The accused Society argued that the relevant sections of the Combines Investigation Act were contrary to Sections 7, 11(a), and 11(d) of the Charter due to vagueness and the lack of an adequately defined mens rea requirement.
In regard to vagueness, the Supreme Court noted that statutes should only be struck down as unconstitutionally vague if they are unintelligible to the point where there can be no meaningful legal debate. Such laws violate the principles of fundamental justice because a conviction automatically flows from the decision to prosecute.

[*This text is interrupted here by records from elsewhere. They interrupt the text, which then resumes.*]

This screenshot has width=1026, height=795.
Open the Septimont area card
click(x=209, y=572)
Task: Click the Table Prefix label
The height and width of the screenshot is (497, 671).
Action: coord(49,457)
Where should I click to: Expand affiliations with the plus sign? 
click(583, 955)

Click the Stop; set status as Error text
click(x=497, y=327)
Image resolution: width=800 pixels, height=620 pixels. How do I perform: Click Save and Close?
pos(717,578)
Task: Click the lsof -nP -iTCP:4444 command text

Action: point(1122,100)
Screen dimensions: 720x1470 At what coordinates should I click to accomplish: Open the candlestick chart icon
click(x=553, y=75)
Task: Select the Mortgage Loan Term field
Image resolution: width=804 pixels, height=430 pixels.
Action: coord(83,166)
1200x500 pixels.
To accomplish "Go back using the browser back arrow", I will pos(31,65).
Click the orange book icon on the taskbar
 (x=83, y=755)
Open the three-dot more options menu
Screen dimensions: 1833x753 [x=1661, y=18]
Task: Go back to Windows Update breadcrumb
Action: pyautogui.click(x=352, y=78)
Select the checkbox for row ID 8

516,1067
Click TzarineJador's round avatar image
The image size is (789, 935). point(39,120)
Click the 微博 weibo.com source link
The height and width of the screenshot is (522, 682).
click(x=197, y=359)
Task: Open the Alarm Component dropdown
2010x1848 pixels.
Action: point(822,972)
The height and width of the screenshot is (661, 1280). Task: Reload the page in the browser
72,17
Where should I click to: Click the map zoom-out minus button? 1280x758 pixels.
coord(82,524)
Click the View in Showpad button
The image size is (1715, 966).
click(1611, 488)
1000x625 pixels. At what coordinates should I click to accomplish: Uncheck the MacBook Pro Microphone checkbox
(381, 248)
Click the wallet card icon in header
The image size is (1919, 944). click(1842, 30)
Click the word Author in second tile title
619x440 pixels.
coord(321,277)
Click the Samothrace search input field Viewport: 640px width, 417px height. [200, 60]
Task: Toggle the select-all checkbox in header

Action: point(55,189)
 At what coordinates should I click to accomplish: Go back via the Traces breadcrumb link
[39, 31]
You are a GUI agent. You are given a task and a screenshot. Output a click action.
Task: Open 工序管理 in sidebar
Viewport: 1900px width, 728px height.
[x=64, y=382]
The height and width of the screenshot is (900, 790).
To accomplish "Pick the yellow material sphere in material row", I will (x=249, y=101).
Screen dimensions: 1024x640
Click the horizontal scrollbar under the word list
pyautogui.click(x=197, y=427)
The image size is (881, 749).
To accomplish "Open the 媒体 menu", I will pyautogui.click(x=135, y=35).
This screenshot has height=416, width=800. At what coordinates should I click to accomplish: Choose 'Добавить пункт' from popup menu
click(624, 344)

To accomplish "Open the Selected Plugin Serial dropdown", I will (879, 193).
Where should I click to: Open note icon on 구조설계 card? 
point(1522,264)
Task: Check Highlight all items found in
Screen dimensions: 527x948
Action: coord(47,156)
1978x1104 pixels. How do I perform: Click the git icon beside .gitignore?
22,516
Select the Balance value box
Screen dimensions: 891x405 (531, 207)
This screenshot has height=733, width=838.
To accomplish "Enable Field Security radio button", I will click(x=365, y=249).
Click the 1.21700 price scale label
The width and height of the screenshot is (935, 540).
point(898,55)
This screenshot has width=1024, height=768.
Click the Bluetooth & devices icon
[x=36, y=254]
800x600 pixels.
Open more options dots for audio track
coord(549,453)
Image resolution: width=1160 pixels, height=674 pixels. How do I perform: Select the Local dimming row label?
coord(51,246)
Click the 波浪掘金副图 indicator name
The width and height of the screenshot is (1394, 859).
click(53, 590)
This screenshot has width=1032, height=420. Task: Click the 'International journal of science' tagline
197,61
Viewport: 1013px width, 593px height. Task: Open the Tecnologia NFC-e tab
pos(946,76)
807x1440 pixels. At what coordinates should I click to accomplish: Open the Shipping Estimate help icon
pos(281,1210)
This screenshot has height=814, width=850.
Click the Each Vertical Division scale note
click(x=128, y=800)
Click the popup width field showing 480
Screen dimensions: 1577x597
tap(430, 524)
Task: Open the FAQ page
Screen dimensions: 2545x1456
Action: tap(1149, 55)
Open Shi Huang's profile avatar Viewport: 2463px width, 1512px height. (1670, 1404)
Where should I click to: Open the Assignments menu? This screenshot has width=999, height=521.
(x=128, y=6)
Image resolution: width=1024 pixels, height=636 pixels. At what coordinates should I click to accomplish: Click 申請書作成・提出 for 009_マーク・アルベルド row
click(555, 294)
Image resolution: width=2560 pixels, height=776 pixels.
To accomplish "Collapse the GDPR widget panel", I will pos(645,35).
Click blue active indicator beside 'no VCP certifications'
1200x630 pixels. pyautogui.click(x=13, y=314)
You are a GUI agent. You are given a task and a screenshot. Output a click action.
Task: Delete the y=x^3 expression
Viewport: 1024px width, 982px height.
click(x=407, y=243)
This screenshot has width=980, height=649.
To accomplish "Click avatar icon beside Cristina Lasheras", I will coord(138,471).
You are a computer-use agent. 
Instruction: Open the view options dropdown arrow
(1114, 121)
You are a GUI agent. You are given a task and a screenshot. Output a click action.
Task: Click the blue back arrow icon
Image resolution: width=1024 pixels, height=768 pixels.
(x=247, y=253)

The subject of Nova Scotia Pharmaceutical Society’s Charter challenge, Section 32(1)(c) of the Combines Investigation Act, stated that “[e]very one who conspires, combines, agrees or arranges with another person . . . to prevent, or lessen, unduly, competition . . . is guilty of an indictable offence.”
The Supreme Court acknowledged that this wording was general, but that the word “unduly” (though not defined) opened the door for a reasoned legal inquiry into the actions of the accused:
“This section embodies a general standard which represents an intelligible principle, one that carries meaning and that has conceptual force. While the word “unduly” does not have a precise technical meaning, it is a word of common usage which denotes a sense of seriousness. Considering further that s. 32(1)(c) is one of the oldest and most important parts of Canadian public policy in the economic field, and that it mandates a partial rule of reason inquiry into the seriousness of the competitive effects of the agreement, Parliament has sufficiently delineated the area of risk and the terms of debate to meet the constitutional standard.”
In regard to the mens rea requirement, the court concluded that this too was sufficiently precise to meet the minimum constitutional standard:
“Here, the offence set out in s. 32(1)(c) requires the proof of two fault elements: one subjective, the other objective. To satisfy the subjective element of the offence, the Crown must prove that the accused had the intention to enter into the agreement and had knowledge of the terms of that agreement. To satisfy the objective element, the Crown must prove that on an objective view of the evidence adduced the accused intended to lessen competition unduly — i.e., that the evidence, viewed by a reasonable business person, establishes that the accused was aware or ought to have been aware that the effect of the agreement entered into would be to prevent or lessen competition unduly. Section 32(1)(c) does not therefore violate s. 7 of the Charter.”
Decided by the Supreme Court of Canada on July 9, 1992.